La Cour de justice de l'Union européenne (CJUE) apporte sa contribution dans la révision des clauses d'un contrat d'assurance habitation locataire. Saisie par la Cour de cassation, elle a effectivement validé une législation française régissant les locations Airbnb.

Cette décision trouve son origine dans l'affaire de deux propriétaires considérés comme contrevenants. Dans les faits, ils n'ont pas demandé une autorisation pour louer leur studio sur de courtes périodes et de manière répétée. Par cet arrêt, la CJUE valide aussi le régime de compensation inhérent au type de location en question. Ainsi, elle confirme l'habilité des autorités locales à fixer les conditions et modalités des locations Airbnb.


Une loi en adéquation avec le droit de l'Union

Le 22 septembre dernier, la CJUE a décrété la conformité d'une réglementation française au droit de l'Union. Il s'agit de celle régissant la location Airbnb d'un logement destiné à l'habitation.
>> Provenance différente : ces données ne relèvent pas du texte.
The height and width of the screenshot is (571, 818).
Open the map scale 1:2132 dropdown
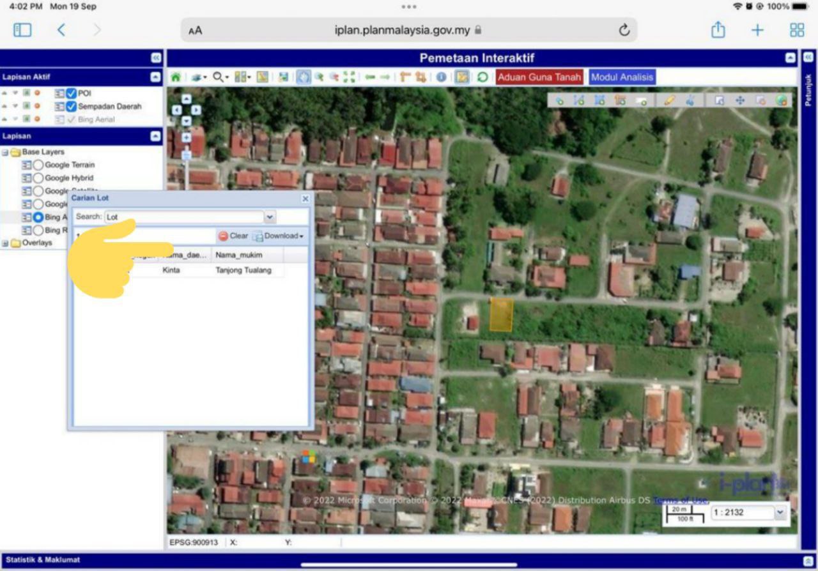pyautogui.click(x=779, y=512)
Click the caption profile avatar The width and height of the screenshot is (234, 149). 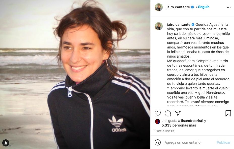coord(159,26)
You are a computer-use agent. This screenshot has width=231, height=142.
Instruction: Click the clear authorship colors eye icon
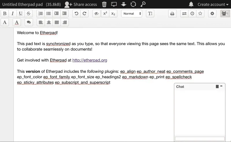(x=97, y=14)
Le débat s'est surtout focalisé sur la nécessité d'une autorisation préalable pour proposer ce type de bien, conformément au Code de la construction et de l'habitation. Rien de plus normal, puisqu'il est question de louer à des clients de passage. Ce système implique alors des locations effectuées de manière répétée et sur de courtes durées.

La CJUE estime que la réglementation en question sert l'intérêt général. Elle relève d'ailleurs une forme de proportionnalité entre cette loi et l'objectif fixé. En effet, celle-ci porte sur une zone géographique limitée. De plus, le régime d'autorisation y afférent ne concerne en rien les résidences principales.

Les modalités de location fixées par les autorités locales

La disposition de loi française sur la location Airbnb concerne les communes de plus de 200 000 habitants. Elle est aussi en vigueur dans trois départements possédant des frontières communes avec Paris. La CJUE a dernièrement confirmé la nécessité d'une délibération du conseil municipal avant l'octroi d'une autorisation pour une location Airbnb. Cette concertation vise à fixer les conditions et les compensations du contrat.


Plusieurs éléments seront alors pris en compte par les conseillers municipaux. Ces derniers se référeront notamment à des questions liées à la mixité sociale.

La nature des marchés de locaux destinés à l'habitation sera aussi étudiée en profondeur.

Dans ce cas de figure, les conseillers municipaux pourront prendre leur décision selon la configuration d'un quartier ou d'un arrondissement. Leur ligne directrice sera alors d'éviter toute forme de pénurie de logements disponibles à la location longue durée.